Ein grundlegender Wandel mit dem Begriff der Homosexualität
Am Anfang ist da ein Wort: „Homosexuell“. Der Begriff taucht in den Jahren 1868 und 1869 zum ersten Mal auf, in Texten des ungarischen Schriftstellers Karl Maria Kertbeny, nachzulesen in einer Vitrine gleich am Anfang der Ausstellung.
Und auch wenn es schon vorher mehr oder weniger explizite Bilder gleichgeschlechtlichen Begehrens gab, mit dem neuen Wort „homosexuell“ habe ein grundlegender Wandel begonnen, sagt Kurator*in Len Schaller:
„Vorher war es eine Aktivität, vielleicht eine private Vorliebe, aber es war keine Identität. Und mit diesem Begriff beginnt sich das zu ändern, wie wir das verstehen. Es wird ein Teil vom Selbstverständnis eines Menschen und dadurch wird es auch darstellbar, dadurch wird es erkennbar in der bildenden Kunst.“
Subtile Anspielungen
Gemälde, Arbeiten auf Papier, Skulpturen, Fotografien: Mit gut 80 Werken erzählt die Ausstellung im Kunstmuseum Basel eine Bildergeschichte der, wie es im Titel heißt, „First Homosexuals“, der „ersten Homosexuellen“.
Oft sind es subtile Anspielungen, die in den Bildern des späten 19. Jahrhunderts auf homoerotische Verbindungen verweisen, vor allem bei Frauenpaaren.
Codierung von Kunst
„Contre-jour“, also „Gegenlicht“, heißt ein Gemälde der Schweizer Künstlerin Louise-Catherine Breslau von 1888. Eine häusliche Szene. Zwei Frauen, die Künstlerin und ihre Partnerin, sitzen am Fenster, verträumte Blicke.
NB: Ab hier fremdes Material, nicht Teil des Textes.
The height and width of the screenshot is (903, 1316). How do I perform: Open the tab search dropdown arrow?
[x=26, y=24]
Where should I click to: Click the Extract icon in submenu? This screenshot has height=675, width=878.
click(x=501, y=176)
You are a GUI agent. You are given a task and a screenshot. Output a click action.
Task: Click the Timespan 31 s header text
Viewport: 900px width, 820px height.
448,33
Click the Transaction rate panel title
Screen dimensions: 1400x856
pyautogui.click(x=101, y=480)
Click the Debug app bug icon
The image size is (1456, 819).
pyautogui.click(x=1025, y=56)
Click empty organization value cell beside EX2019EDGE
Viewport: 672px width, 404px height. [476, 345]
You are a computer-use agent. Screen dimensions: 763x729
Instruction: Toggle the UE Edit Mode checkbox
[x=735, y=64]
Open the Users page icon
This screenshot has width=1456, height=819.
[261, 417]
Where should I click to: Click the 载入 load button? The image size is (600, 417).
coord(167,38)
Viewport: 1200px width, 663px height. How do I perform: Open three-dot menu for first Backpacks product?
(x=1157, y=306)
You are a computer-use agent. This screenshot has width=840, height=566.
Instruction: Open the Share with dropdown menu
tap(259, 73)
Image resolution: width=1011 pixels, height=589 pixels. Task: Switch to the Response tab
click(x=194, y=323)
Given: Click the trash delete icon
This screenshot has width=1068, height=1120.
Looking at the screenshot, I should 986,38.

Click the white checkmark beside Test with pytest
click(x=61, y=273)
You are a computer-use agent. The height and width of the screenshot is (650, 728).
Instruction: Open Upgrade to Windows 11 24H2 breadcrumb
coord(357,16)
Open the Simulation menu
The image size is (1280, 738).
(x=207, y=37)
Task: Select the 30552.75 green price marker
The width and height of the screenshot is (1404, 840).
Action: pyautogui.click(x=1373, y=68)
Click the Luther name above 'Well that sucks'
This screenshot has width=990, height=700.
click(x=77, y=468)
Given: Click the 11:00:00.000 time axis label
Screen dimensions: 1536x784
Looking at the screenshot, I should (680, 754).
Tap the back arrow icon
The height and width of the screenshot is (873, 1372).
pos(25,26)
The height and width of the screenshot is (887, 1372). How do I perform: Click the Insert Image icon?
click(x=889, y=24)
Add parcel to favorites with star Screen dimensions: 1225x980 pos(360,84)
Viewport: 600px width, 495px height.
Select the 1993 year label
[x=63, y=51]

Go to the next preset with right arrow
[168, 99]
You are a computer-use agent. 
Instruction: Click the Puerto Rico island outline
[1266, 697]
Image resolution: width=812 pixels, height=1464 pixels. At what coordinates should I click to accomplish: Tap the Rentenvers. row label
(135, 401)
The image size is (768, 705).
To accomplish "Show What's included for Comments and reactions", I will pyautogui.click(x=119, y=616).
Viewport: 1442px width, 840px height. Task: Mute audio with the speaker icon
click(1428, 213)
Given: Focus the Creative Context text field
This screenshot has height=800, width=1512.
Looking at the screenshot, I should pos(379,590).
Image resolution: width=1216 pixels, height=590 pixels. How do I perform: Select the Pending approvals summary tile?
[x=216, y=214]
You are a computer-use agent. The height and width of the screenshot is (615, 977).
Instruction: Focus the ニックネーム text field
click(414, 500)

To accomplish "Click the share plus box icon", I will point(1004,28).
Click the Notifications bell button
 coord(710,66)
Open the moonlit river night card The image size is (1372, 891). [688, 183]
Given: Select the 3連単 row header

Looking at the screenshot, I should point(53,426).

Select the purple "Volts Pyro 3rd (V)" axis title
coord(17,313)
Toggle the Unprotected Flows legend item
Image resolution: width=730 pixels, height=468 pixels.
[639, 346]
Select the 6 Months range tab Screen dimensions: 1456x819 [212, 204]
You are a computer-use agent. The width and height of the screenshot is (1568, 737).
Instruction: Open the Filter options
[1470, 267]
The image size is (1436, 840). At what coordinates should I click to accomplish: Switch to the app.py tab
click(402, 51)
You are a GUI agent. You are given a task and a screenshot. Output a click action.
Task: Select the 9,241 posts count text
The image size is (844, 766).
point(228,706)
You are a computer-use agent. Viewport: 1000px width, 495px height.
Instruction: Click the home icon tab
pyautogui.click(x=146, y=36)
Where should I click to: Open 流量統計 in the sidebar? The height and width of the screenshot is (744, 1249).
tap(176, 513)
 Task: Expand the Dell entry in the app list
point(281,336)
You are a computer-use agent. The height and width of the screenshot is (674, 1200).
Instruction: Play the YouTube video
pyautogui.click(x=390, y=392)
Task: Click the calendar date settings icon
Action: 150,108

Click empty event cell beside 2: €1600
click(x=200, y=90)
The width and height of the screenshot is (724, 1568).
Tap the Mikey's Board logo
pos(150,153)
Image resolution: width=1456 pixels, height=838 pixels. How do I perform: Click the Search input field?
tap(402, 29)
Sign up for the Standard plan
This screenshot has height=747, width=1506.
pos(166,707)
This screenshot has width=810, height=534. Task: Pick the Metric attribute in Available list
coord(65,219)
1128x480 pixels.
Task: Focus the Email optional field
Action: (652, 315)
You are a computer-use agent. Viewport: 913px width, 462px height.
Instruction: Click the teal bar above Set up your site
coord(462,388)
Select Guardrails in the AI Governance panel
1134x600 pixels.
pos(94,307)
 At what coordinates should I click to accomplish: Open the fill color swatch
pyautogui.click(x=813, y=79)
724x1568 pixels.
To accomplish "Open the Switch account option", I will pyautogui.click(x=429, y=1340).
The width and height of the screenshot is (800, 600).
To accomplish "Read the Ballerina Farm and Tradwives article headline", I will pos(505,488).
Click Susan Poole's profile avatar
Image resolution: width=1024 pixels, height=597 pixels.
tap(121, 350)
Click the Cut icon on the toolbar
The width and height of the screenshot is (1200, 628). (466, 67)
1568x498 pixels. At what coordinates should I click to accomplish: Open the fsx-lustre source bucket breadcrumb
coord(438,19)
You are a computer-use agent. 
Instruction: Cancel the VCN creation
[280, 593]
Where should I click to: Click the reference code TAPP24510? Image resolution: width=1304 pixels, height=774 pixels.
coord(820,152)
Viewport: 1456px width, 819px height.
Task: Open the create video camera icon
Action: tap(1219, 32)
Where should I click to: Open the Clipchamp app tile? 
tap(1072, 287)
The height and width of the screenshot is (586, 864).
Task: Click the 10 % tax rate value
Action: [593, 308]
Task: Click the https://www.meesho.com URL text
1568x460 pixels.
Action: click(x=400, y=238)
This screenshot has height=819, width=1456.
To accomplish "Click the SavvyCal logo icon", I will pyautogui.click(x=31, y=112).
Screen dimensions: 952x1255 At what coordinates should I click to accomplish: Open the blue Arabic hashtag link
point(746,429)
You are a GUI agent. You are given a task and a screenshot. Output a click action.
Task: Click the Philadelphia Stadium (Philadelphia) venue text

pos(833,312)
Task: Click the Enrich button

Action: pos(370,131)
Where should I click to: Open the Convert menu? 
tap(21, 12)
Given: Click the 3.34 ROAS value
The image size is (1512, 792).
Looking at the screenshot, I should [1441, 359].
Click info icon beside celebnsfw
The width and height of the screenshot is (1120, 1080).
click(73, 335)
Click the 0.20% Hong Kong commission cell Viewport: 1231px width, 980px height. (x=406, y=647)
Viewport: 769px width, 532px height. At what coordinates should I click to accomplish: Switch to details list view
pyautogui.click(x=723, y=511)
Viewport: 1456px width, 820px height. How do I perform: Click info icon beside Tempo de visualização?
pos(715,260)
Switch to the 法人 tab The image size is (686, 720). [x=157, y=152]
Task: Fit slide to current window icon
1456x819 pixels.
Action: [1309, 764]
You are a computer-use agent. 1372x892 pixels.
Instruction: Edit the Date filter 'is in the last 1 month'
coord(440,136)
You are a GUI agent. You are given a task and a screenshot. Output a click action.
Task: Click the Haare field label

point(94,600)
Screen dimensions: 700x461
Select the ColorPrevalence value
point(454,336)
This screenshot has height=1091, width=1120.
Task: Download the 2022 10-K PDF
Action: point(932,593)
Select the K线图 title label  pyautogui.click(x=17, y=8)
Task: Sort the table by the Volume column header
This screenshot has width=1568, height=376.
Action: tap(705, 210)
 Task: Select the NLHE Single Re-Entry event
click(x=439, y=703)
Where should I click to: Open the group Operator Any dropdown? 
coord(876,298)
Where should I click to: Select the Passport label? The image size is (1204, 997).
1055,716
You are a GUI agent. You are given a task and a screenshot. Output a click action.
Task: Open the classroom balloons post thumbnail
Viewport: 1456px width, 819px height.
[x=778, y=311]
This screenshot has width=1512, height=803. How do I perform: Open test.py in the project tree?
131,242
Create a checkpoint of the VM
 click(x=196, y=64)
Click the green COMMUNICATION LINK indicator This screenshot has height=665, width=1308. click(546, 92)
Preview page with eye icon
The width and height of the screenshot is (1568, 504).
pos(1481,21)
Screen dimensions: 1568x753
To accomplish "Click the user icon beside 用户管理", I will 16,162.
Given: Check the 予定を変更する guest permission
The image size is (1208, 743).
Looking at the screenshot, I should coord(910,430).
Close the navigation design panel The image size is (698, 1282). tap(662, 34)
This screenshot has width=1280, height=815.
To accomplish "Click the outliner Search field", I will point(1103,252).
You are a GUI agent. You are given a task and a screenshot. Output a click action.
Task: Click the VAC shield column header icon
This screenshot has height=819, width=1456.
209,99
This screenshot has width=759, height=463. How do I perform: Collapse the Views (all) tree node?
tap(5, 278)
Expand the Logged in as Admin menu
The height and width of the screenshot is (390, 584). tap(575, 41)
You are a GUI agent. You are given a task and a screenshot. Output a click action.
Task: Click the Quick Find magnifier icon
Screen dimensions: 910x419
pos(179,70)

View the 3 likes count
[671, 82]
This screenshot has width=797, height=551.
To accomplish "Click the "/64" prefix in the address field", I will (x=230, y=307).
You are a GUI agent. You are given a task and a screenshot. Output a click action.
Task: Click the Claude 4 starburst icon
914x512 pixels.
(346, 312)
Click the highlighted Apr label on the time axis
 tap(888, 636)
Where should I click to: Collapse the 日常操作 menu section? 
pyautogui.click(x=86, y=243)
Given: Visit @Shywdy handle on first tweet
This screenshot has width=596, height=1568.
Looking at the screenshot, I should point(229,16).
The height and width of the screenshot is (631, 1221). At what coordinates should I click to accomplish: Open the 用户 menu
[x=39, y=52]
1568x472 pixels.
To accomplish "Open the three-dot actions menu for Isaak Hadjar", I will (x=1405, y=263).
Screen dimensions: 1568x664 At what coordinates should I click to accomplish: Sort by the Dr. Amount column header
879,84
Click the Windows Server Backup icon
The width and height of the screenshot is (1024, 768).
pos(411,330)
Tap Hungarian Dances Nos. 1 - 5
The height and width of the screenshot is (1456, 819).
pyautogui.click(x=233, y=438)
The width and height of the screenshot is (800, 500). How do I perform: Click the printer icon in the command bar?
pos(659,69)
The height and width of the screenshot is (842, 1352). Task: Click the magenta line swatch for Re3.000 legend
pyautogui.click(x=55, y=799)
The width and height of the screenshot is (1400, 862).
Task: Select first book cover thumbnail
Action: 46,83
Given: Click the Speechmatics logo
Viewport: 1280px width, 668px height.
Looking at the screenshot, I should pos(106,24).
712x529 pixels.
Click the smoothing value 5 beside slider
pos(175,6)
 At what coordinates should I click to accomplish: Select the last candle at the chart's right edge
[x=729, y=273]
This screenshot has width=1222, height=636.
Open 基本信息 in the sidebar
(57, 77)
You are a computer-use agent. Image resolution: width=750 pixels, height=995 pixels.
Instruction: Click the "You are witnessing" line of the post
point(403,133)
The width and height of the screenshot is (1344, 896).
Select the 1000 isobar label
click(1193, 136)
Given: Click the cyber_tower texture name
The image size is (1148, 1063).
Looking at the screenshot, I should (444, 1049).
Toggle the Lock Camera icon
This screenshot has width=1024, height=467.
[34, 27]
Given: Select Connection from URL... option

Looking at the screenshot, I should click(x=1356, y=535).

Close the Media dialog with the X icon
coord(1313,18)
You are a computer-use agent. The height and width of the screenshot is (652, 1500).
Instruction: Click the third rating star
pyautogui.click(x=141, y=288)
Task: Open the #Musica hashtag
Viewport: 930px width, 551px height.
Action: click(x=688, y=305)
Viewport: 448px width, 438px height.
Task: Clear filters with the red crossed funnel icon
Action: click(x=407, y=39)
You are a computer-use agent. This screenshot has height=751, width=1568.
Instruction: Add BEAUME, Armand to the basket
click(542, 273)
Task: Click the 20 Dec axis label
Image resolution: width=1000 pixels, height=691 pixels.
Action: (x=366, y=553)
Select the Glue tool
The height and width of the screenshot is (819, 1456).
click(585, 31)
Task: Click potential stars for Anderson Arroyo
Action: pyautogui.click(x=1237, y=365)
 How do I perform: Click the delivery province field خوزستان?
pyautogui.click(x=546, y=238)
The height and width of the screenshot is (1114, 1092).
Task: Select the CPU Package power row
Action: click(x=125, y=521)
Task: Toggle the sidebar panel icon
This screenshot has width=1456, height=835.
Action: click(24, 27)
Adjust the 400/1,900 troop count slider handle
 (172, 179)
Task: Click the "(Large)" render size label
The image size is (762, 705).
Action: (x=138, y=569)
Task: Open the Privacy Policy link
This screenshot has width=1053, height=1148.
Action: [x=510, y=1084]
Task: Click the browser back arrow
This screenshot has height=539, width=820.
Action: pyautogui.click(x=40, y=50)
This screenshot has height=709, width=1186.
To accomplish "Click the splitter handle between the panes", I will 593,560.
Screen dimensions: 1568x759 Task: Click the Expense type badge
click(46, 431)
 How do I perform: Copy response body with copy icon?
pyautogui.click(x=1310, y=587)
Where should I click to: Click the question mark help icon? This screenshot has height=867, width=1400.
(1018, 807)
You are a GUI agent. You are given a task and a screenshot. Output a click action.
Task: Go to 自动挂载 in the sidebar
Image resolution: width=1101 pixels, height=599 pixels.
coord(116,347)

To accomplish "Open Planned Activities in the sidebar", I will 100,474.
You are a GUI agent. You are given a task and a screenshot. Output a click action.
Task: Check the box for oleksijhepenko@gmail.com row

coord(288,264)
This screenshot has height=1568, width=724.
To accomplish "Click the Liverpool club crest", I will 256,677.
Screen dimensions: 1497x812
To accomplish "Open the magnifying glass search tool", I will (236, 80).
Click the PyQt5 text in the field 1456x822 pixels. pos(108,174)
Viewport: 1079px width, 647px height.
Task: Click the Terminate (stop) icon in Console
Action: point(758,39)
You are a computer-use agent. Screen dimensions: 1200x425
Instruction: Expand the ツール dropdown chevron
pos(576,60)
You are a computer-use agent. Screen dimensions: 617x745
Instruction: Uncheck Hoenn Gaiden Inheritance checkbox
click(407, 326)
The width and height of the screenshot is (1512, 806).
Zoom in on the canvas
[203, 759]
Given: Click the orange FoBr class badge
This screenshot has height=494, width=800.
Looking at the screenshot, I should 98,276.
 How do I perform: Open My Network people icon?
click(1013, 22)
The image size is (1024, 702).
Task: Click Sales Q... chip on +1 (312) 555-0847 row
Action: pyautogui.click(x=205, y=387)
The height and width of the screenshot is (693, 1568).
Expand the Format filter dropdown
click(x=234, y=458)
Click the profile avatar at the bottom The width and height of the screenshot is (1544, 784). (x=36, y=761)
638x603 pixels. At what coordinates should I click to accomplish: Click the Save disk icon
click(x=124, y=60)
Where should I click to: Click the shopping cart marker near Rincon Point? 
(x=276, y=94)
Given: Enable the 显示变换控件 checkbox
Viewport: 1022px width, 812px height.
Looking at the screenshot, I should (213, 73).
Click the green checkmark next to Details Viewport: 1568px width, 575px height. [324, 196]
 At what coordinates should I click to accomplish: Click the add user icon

Dass die beiden mehr als nur Freundinnen sind, darauf verweise der Veilchenstrauß auf dem Tisch, sagt Len Schaller: Veilchen gelten als Symbol weiblicher Homosexualität.
„Die Codes sind nicht immer für alle lesbar. Und das ist natürlich auch Teil des Lebens von queeren Künstlerinnen, dass man es nicht immer offenlegen kann. Und dass man Wege findet, es für die Personen, die Teil der Gemeinschaft sind, lesbar zu machen, während es vielleicht für andere auf den ersten Blick nicht so logisch erscheint.“
Betont muskulöse Körper
Künstlerisch überzeugen nicht alle Bilder der Ausstellung. Das schwülstige Ölgemälde „Narziss“ des französischen Historienmalers Gustave Courtois zum Beispiel.
Ein nackter Jüngling liegt mit seltsam verdrehtem Arm lasziv im Grünen und spiegelt sich in einem Tümpel. Kein Meilenstein der Kunstgeschichte, aber der schmachtende Narziss dokumentiert hier ein homoerotisches Idealbild am Ende des 19. Jahrhunderts.
Später dominieren dann betont muskulöse Körper die Darstellungen queerer Identitäten.
Eine vielfältige Geschichte
„Es sind nicht alle Werke einfach unproblematisch und toll. Aber jedes einzelne Werk, das hier hängt, hat für mich zumindest eine Daseinsberechtigung als Kunstwerk, aber auch als Artefakt einer Geschichte“, so Schaller.
Es ist eine vielfältige Geschichte, die diese Ausstellung erzählt. Fokussiert auf Kunst aus einer Zeit, als gleichgeschlechtliche Liebe kriminalisiert und verfolgt wurde. Was auch heute noch – oder wieder – geschieht.
Sehenswerte Ausstellung
„Es ist einfach die Realität, dass Homosexualität in über 60 Ländern immer noch kriminalisiert und in vielen anderen wieder unter Beschuss ist.“
Umso wichtiger ist historisches Bewusstsein – und allein das macht die oft überraschenden Bilder der „ersten Homosexuellen“ im Kunstmuseum Basel absolut sehenswert.